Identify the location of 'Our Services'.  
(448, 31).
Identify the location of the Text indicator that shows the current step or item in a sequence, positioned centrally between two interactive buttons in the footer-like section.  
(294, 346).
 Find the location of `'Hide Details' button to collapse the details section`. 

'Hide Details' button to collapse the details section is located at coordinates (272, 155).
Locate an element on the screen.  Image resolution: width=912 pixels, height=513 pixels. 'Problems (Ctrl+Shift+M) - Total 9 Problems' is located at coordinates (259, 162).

Given instruction:
Output every nonblank line of the records above as a numbered list.

Exercise answer:
1. Identify the location of 'Our Services'.  
2. (448, 31).
3. Identify the location of the Text indicator that shows the current step or item in a sequence, positioned centrally between two interactive buttons in the footer-like section.  
4. (294, 346).
5.  Find the location of `'Hide Details' button to collapse the details section`. 
6. 'Hide Details' button to collapse the details section is located at coordinates (272, 155).
7. Locate an element on the screen.  Image resolution: width=912 pixels, height=513 pixels. 'Problems (Ctrl+Shift+M) - Total 9 Problems' is located at coordinates (259, 162).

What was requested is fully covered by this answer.